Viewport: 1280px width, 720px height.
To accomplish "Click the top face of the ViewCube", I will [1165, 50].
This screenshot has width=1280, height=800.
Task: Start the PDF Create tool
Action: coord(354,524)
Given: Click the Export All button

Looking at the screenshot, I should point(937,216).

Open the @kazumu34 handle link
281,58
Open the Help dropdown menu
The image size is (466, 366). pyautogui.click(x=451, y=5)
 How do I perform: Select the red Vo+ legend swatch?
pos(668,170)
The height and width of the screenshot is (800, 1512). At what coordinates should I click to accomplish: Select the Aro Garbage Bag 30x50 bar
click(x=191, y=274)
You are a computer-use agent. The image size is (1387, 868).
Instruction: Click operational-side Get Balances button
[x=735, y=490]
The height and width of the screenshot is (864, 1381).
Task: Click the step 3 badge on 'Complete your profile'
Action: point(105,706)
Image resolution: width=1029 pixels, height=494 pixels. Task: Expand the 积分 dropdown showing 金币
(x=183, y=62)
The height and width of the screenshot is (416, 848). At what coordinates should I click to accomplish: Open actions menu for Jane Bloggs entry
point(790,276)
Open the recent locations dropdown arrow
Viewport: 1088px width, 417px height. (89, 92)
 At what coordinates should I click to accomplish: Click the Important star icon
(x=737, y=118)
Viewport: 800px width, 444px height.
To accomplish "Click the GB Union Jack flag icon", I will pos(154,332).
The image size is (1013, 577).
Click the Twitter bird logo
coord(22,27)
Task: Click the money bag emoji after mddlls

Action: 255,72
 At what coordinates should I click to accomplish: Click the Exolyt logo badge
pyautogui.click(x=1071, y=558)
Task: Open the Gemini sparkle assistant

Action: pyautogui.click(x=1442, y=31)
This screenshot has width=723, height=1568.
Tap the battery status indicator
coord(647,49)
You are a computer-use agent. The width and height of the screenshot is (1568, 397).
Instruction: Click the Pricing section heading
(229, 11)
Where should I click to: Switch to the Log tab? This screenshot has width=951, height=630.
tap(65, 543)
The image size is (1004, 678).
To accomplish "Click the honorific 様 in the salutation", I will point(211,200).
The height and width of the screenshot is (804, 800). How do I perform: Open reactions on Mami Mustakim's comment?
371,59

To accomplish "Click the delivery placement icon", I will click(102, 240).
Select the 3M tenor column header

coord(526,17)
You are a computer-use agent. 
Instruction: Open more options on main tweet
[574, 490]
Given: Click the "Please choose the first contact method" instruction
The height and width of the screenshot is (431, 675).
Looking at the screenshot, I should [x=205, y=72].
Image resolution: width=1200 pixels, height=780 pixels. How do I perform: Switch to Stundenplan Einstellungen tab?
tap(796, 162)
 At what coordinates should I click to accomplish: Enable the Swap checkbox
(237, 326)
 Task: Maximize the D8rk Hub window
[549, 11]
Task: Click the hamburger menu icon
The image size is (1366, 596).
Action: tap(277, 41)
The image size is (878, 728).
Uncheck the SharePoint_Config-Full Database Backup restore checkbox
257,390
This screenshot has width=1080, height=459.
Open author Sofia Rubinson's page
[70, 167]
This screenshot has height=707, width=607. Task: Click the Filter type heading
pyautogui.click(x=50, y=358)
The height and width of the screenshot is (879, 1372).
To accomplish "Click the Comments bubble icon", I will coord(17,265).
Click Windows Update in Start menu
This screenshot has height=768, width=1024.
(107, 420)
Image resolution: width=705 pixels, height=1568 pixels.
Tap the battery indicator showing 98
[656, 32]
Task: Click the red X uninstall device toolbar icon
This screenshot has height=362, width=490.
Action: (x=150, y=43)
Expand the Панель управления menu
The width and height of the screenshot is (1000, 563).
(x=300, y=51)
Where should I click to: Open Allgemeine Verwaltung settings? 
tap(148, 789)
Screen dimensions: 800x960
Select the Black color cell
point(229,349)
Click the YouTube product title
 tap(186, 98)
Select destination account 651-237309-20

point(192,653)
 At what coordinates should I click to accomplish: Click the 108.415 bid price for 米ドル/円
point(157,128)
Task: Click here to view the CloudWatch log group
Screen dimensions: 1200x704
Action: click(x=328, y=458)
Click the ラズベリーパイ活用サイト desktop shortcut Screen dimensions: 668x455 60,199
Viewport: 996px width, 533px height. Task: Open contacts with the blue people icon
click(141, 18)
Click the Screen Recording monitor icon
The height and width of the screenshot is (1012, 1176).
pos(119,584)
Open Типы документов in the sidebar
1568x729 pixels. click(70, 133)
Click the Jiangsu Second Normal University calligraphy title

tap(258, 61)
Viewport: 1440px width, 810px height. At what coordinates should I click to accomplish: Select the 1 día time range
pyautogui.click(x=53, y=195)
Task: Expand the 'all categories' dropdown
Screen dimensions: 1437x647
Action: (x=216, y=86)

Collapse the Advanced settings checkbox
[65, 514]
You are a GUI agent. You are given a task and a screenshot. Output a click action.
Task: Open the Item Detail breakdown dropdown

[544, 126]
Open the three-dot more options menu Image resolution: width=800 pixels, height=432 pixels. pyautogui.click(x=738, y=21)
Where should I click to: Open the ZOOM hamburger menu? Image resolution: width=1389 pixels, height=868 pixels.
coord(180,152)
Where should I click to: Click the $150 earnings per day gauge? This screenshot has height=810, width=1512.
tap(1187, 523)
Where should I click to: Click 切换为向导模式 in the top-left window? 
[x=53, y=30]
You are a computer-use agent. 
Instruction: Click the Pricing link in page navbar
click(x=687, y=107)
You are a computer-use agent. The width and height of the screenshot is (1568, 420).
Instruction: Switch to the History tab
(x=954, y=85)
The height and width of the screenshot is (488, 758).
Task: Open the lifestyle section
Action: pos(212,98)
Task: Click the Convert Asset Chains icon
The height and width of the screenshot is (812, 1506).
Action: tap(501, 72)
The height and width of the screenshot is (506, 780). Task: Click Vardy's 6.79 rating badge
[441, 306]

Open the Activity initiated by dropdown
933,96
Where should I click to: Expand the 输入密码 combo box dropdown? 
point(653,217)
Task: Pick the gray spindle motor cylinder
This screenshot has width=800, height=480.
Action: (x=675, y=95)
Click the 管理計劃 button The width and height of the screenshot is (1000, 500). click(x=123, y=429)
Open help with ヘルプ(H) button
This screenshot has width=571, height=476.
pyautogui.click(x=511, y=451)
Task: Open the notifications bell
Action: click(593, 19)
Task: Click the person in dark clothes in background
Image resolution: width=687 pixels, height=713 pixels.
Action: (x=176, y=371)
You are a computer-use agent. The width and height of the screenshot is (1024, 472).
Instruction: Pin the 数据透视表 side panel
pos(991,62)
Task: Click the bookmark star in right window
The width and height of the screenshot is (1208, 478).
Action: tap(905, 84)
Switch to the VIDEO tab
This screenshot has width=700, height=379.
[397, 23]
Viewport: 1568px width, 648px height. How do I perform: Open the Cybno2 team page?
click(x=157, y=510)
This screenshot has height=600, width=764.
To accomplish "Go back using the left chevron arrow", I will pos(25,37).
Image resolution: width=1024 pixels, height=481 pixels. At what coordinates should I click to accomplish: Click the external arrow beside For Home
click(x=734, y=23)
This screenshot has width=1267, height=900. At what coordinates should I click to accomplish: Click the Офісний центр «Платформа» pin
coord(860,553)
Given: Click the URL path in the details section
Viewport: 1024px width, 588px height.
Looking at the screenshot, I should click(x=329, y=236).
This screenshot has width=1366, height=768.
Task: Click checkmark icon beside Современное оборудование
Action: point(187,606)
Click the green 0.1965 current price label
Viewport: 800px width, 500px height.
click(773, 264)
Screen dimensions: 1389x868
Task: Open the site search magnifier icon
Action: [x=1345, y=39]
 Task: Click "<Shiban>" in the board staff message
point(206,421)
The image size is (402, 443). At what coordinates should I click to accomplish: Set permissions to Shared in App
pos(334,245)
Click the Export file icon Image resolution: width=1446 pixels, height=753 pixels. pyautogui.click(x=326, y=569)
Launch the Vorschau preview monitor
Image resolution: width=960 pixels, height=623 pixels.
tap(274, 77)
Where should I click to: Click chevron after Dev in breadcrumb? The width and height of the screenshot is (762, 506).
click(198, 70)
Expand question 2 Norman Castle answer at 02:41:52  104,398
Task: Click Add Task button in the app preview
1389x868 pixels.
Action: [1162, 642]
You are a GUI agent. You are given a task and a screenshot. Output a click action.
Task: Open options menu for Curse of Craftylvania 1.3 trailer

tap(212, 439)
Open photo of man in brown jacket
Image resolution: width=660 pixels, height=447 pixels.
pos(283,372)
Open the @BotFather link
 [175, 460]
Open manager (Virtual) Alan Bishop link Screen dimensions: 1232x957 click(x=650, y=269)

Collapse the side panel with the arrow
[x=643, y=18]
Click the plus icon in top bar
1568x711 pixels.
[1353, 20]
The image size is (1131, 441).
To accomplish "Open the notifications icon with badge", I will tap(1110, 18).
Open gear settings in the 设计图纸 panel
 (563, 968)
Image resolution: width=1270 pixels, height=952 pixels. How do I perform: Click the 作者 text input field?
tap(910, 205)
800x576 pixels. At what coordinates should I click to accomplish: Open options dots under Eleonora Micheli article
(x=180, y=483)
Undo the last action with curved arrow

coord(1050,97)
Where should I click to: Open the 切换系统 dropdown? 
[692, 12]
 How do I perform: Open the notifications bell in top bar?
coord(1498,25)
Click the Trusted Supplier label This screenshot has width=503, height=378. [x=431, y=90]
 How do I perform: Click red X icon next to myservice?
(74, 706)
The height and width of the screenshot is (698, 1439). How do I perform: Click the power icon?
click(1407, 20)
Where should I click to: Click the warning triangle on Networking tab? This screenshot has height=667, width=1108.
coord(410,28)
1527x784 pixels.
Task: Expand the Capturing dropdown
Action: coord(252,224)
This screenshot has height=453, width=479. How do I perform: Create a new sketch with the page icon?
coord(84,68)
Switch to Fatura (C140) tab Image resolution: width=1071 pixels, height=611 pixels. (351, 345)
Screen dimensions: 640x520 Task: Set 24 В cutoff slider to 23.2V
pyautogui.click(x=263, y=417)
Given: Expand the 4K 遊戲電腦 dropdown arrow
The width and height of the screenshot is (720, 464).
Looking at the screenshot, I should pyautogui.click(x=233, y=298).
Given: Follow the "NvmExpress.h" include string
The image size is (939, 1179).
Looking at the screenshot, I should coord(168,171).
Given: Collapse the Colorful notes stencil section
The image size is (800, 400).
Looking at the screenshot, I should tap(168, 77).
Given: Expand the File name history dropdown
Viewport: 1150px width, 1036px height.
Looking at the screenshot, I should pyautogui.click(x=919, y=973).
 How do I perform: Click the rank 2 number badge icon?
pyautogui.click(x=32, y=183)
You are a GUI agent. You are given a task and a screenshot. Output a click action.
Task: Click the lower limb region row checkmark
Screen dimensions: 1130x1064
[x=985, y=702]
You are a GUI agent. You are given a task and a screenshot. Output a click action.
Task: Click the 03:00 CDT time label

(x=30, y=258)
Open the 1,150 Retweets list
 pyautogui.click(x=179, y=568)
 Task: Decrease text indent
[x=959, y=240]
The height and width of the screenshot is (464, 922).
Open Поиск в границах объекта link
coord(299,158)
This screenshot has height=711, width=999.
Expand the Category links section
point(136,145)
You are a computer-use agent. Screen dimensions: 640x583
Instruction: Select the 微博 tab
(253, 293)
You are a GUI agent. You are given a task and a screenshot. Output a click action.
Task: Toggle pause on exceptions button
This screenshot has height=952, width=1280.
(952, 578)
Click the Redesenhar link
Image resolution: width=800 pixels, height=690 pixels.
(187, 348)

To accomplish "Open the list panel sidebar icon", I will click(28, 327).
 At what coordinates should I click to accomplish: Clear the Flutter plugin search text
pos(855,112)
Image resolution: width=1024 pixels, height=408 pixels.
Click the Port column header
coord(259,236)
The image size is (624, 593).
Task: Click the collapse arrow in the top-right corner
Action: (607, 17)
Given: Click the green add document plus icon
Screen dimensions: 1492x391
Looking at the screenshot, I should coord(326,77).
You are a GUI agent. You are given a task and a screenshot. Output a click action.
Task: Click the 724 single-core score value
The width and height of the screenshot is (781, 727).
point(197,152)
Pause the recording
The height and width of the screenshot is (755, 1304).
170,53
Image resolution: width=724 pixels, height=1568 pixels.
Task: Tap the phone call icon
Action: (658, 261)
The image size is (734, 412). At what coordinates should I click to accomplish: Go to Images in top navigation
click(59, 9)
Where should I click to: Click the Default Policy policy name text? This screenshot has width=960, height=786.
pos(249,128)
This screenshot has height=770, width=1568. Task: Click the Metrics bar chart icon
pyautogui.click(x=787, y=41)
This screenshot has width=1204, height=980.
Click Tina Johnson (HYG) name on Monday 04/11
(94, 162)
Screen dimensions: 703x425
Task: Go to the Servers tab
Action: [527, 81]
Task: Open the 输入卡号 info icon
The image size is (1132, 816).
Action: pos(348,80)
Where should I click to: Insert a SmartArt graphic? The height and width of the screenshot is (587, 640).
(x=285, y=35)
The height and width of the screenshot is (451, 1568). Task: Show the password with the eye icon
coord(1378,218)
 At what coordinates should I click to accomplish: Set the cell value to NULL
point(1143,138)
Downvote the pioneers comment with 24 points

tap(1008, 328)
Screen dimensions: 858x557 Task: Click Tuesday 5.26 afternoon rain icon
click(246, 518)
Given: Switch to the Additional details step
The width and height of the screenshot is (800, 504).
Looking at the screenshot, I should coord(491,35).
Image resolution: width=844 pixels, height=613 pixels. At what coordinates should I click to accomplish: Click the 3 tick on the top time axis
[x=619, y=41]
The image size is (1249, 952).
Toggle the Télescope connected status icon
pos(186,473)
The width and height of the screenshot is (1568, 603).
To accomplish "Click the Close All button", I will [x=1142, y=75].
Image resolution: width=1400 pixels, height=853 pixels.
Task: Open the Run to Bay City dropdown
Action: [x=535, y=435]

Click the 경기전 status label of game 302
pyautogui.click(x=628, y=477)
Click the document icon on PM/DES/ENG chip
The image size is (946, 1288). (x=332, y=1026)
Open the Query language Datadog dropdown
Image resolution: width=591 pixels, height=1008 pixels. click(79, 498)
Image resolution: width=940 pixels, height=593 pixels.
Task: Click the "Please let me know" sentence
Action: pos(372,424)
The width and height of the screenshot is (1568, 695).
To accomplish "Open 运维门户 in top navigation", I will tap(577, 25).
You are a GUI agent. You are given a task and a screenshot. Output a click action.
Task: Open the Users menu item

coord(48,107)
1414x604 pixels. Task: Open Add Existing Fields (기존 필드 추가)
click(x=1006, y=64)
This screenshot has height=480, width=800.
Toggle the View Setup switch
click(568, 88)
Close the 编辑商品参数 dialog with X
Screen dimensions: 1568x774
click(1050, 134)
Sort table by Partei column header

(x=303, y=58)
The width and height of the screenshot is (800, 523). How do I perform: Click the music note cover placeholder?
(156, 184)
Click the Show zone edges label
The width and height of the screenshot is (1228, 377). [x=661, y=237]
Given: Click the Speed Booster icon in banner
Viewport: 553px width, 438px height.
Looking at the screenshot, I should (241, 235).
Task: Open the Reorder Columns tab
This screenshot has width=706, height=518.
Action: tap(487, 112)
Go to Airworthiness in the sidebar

• • • • •

_What is required_
Out of the data above, set down the lines from the one with "Where should I click to: Open the 切换系统" to the one with "Switch to Fatura", both included, exactly as written and with no additions.

_Your solution_
Where should I click to: Open the 切换系统 dropdown? 
[692, 12]
 How do I perform: Open the notifications bell in top bar?
coord(1498,25)
Click the Trusted Supplier label This screenshot has width=503, height=378. [x=431, y=90]
 How do I perform: Click red X icon next to myservice?
(74, 706)
The height and width of the screenshot is (698, 1439). How do I perform: Click the power icon?
click(1407, 20)
Where should I click to: Click the warning triangle on Networking tab? This screenshot has height=667, width=1108.
coord(410,28)
1527x784 pixels.
Task: Expand the Capturing dropdown
Action: coord(252,224)
This screenshot has height=453, width=479. How do I perform: Create a new sketch with the page icon?
coord(84,68)
Switch to Fatura (C140) tab Image resolution: width=1071 pixels, height=611 pixels. (351, 345)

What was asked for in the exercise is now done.